CERN’s Transition to Containerization and Kubernetes with Ricardo Rocha

CERN’s Transition to Containerization and Kubernetes with Ricardo Rocha

Some of the highlights of the show include:


  • The challenges that CERN was facing when storing, processing, and analyzing data, and why it pushed them to think about containerization.
  • CERN’s evolution from using mainframes, to physical commodity hardware, to virtualization and private clouds, and eventually to containers. Ricardo also explains how the migration to containerization and Kubernetes was started.
  • Why there was a big push from groups that focus on reproducibility to explore containerization.
  • How end users have responded to Kubernetes and containers. Ricardo talks about the steep Kubernetes learning curve, and how they dealt with frustration and resistance.
  • Some of top benefits of migrating to Kubernetes, and the impact that the move has had on their end users.
  • Current challenges that CERN is working through, regarding hybrid infrastructure and rising data loads. Ricardo also talks about how CERN optimizes system resources for their scientists, and what it’s like operating as a public sector organization.
  • How CERN handles large data transfers.


Links:


Transcript

Emily: Hi everyone. I’m Emily Omier, your host, and my day job is helping companies position themselves in the cloud-native ecosystem so that their product’s value is obvious to end-users. I started this podcast because organizations embark on the cloud naive journey for business reasons, but in general, the industry doesn’t talk about them. Instead, we talk a lot about technical reasons. I’m hoping that with this podcast, we focus more on the business goals and business motivations that lead organizations to adopt cloud-native and Kubernetes. I hope you’ll join me.

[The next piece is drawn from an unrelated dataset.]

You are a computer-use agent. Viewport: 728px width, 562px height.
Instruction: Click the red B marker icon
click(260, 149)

Emily: Welcome to the Business of Cloud Native. I'm your host, Emily Omier, and today I'm here with Ricardo Rocha. Ricardo, thank you so much for joining us.



Ricardo: It's a pleasure.



Emily: Ricardo, can you actually go ahead and introduce yourself: where you work, and what you do?

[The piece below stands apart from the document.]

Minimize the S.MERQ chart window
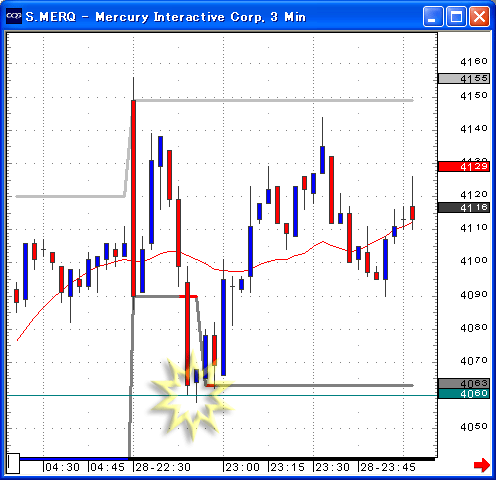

Ricardo: Yeah, yes, sure. I work at CERN, the European Organization for Nuclear Research. I'm a software engineer and I work in the CERN IT department. I've done quite a few different things in the past in the organization, including software development in the areas of storage and monitoring, and also distributed computing. But right now, I'm part of the CERN Cloud Team, and we manage the CERN private cloud and all the resources we have. And I focus mostly on networking and containerization, so Kubernetes and all these new technologies.



Emily: And on a day to day basis, what do you usually do? What sort of activities are you actually doing?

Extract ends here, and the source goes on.